*** Opening of Given text ***
This summer, J. D. Vance, continuing his effort to connect with young American men, appeared on comedian Theo Von’s podcast. After joking with Von about Franklin Delano Roosevelt’s supposed fondness for sparkling orange Celsius energy drinks, Vance turned to an “AI moratorium” moving through Congress. The proposal would have barred states from enacting AI-specific regulations, while leaving general protections—like fraud statutes—untouched. “I could kinda go both ways on this,” Vance said. On the one hand, the ten-year moratorium would stop states like California from imposing woke rules on the fast-moving technology. On the other, states like Tennessee should have the power to regulate AI to protect the publicity rights of country music artists.
*** Close of Given text ***
**Work instructions**
A: Answer these questions from the passage on J. D. Vance.
(i) On whose podcast did Vance appear?
(ii) What would the proposed moratorium have barred states from doing?
(iii) How many years would the moratorium have lasted?
B: Summarize the passage on J. D. Vance in two sentences.
*** Opening of Records supplied ***
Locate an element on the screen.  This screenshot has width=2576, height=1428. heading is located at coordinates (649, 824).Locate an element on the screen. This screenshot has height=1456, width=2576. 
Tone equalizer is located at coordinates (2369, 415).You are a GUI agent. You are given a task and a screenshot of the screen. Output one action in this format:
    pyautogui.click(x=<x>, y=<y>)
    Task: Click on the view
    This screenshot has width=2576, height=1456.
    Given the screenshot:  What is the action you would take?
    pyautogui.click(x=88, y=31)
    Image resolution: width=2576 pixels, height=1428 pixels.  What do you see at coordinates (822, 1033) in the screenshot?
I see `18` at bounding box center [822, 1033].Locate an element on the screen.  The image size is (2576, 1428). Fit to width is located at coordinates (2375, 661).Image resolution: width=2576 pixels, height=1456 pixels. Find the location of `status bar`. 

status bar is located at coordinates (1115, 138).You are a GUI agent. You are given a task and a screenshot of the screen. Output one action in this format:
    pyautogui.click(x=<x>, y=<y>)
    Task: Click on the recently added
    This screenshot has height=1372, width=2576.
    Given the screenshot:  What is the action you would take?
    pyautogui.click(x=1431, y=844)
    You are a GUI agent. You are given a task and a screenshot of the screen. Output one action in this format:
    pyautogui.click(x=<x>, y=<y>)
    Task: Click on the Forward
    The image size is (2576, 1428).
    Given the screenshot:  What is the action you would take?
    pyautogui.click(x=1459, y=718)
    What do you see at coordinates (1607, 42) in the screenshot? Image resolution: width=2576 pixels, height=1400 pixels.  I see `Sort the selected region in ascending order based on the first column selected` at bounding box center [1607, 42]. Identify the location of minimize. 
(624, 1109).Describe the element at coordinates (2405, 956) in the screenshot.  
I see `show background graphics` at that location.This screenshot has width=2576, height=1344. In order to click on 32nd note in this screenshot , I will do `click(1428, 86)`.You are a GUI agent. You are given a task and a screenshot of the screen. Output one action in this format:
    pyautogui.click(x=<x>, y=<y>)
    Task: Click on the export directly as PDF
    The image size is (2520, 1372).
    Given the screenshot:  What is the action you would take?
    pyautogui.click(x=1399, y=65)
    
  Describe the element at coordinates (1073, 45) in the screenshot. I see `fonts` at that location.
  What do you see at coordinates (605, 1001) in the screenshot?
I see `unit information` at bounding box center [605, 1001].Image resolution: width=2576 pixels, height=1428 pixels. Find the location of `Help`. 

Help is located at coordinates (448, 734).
*** Close of Records supplied ***
**Responses by task**
A:
(i) Comedian Theo Von's podcast.
(ii) Enacting AI-specific regulations.
(iii) Ten years.

B: This summer, J. D. Vance appeared on comedian Theo Von's podcast and discussed an "AI moratorium" moving through Congress that would have barred states from enacting AI-specific regulations. Vance said he could go both ways: the ten-year moratorium would stop states like California from imposing woke rules on the technology, yet states like Tennessee should have the power to regulate AI to protect the publicity rights of country music artists.